CSRF Token, viewing Symfony forms in ExtJS

[goof03]

Hi,

how do you handle form load i understand that the action to handle forms is for form submit. But for the load ?
My problem is mostly to handle the CSRF token.

Otherwise my "patch" seems to be ok.

[wujashek]

We don't use Symfony forms for viewing only for saving data. So CSRF token is not implemented right now

[goof03]

But how do you submit a form without token for saving ? do you have disable it in app/config ?

[wujashek]

Yes, protection is disabled, i will make notice in documentation about that. Maybe we find real solution for that

[goof03]

Ok i have add this method to your Form object :

public function toArray(){

    foreach($this->form->getChildren() as $form_field) {
        $list[$form_field->getName()] = $form_field->getClientData();
    } 

    return $list;
}

And tada ! :) i can do in my controller action (without @Form annotation) :

$editForm = $this->createForm(new EntityType(), $entity);
return new Form($editForm);

form is loaded (for edit or create) with _token field.

Don't know if it's right method but it work and like you i don't manage subform yet.

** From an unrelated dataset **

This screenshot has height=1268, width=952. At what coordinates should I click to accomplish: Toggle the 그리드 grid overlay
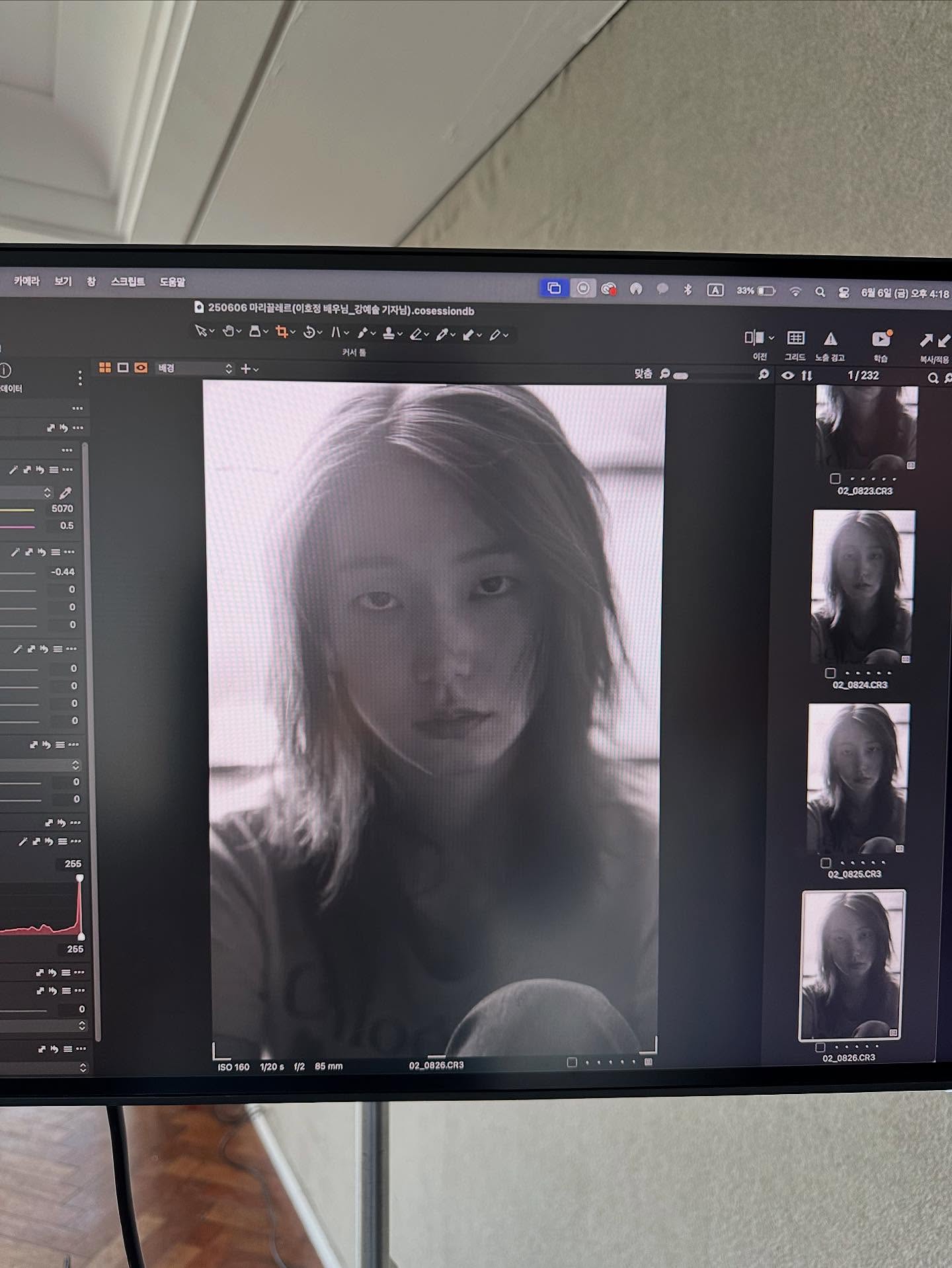coord(795,338)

I think it will be better to test if $form var passed to contructor is an instance of SF Form and if not put an exception.
And add serialized form fields to your form action json reponse to get id on create or other value wich can change on form submit like for exemple last modified date …

Hope this help …

[wujashek]

Please fork bundle and add this to form response, then make a pull request and patch will be in our code. Great idea.

[goof03]

Don't know if i will find time to fork i've make many modifications to use it with Extjs4 MVC architecture i will try.

This is my last change because my last function dont work on form errors :

public function toArray(){
    if($this->form->isBound()){
        return $this->getContent();
    }
    else{
        foreach($this->form->getChildren() as $form_field) {
            $list[$form_field->getName()] = $form_field->getClientData();
        }
        return $list;
    }
}

i change string returned on validation from msg to errors to get errors automaticly shown on field of the form without more code.

I'll will take a look to your last change too I saw the javascript_vendor_path but i dont understand why you dont want to upgrade to full last Extjs4 version ? No need to have duplicate extjs code …

Other thing the javascript add in header.html.twig seems to be a bad idea for me because you make this bundle dependant to your futur admin bundle for exemple i already manage this in MVC way with an app.js add in my index view with something like:

Ext.application({
    name: 'sfExtjs',

    appFolder: 'bundles/mybundlecore/js/app',

    controllers: [
        'Core'
    ],

    launch:function(){
        Ext.tip.QuickTipManager.init();
        sfExtjs.app = this
   },

   autoCreateViewport: true
});

for exemple you can have an extjs app by bundle loaded dynamically with its controller in a main app. i can mail you my code if your are interrested but it's in an early stage and i've dont test it with many bundle.

[wujashek]

Send me code. Don't worry about headers, admin related javascripts will be in other place. If header has already something which could be optional, just tell me.
Vendor path is for custom extjs javascript source, I must provide default package to easily deploy apps.
Forking and sending pull requests is realy easy, just change your symfony deps to point your fork and you can make changes to bundle source, then send pull request and i will merge it.